THE REQUEST: Identify each line of the material below that contains the word "agent", and copy every such line in full.

───── DATA SHOWN ─────

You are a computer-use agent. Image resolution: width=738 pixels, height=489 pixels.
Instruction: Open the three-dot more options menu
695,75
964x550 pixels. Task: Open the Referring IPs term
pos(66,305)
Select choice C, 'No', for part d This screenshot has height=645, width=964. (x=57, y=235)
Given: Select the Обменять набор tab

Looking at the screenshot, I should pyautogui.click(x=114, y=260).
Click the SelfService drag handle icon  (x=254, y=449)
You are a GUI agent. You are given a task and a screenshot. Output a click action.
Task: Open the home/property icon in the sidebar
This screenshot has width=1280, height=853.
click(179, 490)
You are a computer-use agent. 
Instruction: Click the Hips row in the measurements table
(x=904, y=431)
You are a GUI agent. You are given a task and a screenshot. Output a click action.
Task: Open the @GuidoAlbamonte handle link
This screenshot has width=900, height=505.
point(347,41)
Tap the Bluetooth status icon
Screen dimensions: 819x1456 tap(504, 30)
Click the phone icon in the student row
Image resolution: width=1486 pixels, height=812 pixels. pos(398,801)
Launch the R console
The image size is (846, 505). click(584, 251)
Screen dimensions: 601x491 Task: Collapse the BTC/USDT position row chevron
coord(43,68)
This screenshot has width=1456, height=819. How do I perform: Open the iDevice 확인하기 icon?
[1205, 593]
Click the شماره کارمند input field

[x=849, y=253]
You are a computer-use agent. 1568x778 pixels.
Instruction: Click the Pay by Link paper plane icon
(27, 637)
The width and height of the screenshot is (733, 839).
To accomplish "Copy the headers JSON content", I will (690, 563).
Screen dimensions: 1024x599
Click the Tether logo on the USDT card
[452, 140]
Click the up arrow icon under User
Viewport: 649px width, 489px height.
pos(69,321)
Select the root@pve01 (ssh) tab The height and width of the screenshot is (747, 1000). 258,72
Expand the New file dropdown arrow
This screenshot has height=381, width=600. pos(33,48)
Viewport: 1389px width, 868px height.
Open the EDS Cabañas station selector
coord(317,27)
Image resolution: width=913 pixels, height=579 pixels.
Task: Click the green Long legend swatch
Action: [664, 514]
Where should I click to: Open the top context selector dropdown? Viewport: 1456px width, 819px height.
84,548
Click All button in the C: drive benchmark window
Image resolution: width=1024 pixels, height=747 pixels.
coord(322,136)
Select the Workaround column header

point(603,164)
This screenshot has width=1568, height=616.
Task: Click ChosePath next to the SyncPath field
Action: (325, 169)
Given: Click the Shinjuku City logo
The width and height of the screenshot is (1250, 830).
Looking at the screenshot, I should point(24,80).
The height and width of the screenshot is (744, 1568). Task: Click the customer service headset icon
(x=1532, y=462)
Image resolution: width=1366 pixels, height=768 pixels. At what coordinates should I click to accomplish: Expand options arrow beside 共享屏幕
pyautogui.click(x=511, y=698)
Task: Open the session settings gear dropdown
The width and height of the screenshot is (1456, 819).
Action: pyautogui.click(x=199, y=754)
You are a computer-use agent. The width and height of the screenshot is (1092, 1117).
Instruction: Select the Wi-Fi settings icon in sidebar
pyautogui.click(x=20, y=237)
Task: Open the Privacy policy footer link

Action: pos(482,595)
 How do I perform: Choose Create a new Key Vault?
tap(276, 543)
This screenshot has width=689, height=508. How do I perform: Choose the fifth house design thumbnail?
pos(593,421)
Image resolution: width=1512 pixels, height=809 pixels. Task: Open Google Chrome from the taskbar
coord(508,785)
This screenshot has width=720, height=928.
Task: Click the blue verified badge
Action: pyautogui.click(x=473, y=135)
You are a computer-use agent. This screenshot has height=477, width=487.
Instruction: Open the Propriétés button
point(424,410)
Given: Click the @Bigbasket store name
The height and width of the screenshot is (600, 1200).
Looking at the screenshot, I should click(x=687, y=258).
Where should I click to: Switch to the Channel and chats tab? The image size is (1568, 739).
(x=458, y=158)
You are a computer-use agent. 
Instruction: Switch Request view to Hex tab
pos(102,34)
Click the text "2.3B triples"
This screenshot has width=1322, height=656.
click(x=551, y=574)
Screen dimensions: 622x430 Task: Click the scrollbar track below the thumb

─────

EXERCISE RESULT:
You are a computer-use agent. Image resolution: width=738 pixels, height=489 pixels.
You are a GUI agent. You are given a task and a screenshot. Output a click action.
You are a computer-use agent. 
You are a GUI agent. You are given a task and a screenshot. Output a click action.
You are a computer-use agent. 1568x778 pixels.
You are a computer-use agent. The width and height of the screenshot is (1092, 1117).
You are a computer-use agent. This screenshot has height=477, width=487.
You are a computer-use agent. 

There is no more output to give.